(Exercise prompt)
Reproduce all of the following material verbatim, keeping every line unchanged.

(Dataset)
»»

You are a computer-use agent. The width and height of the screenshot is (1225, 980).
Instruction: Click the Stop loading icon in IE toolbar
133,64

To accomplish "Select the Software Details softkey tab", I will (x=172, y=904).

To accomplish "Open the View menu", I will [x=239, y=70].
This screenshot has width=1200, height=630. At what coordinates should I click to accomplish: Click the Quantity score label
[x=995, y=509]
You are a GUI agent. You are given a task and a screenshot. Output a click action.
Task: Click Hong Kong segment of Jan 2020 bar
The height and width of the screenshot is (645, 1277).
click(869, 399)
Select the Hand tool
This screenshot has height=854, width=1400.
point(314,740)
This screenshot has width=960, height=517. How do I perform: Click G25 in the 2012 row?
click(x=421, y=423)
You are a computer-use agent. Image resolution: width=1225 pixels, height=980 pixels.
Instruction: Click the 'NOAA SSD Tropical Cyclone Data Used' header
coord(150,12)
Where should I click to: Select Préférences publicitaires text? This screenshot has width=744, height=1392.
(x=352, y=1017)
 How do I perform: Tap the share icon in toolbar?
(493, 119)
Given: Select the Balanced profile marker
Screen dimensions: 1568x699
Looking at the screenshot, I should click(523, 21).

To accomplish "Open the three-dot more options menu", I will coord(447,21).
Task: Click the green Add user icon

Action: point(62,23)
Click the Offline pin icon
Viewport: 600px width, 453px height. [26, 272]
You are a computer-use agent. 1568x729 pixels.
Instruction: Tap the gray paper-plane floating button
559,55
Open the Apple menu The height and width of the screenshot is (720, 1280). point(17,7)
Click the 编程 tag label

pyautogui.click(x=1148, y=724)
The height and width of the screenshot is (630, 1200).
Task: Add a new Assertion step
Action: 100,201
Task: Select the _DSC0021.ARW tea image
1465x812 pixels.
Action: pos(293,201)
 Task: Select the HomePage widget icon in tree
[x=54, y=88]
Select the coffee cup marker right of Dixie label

««

(Complete answer)
You are a computer-use agent. The width and height of the screenshot is (1225, 980).
Instruction: Click the Stop loading icon in IE toolbar
133,64

To accomplish "Select the Software Details softkey tab", I will (x=172, y=904).

To accomplish "Open the View menu", I will [x=239, y=70].
This screenshot has width=1200, height=630. At what coordinates should I click to accomplish: Click the Quantity score label
[x=995, y=509]
You are a GUI agent. You are given a task and a screenshot. Output a click action.
Task: Click Hong Kong segment of Jan 2020 bar
The height and width of the screenshot is (645, 1277).
click(869, 399)
Select the Hand tool
This screenshot has height=854, width=1400.
point(314,740)
This screenshot has width=960, height=517. How do I perform: Click G25 in the 2012 row?
click(x=421, y=423)
You are a computer-use agent. Image resolution: width=1225 pixels, height=980 pixels.
Instruction: Click the 'NOAA SSD Tropical Cyclone Data Used' header
coord(150,12)
Where should I click to: Select Préférences publicitaires text? This screenshot has width=744, height=1392.
(x=352, y=1017)
 How do I perform: Tap the share icon in toolbar?
(493, 119)
Given: Select the Balanced profile marker
Screen dimensions: 1568x699
Looking at the screenshot, I should click(523, 21).

To accomplish "Open the three-dot more options menu", I will coord(447,21).
Task: Click the green Add user icon

Action: point(62,23)
Click the Offline pin icon
Viewport: 600px width, 453px height. [26, 272]
You are a computer-use agent. 1568x729 pixels.
Instruction: Tap the gray paper-plane floating button
559,55
Open the Apple menu The height and width of the screenshot is (720, 1280). point(17,7)
Click the 编程 tag label

pyautogui.click(x=1148, y=724)
The height and width of the screenshot is (630, 1200).
Task: Add a new Assertion step
Action: 100,201
Task: Select the _DSC0021.ARW tea image
1465x812 pixels.
Action: pos(293,201)
 Task: Select the HomePage widget icon in tree
[x=54, y=88]
Select the coffee cup marker right of Dixie label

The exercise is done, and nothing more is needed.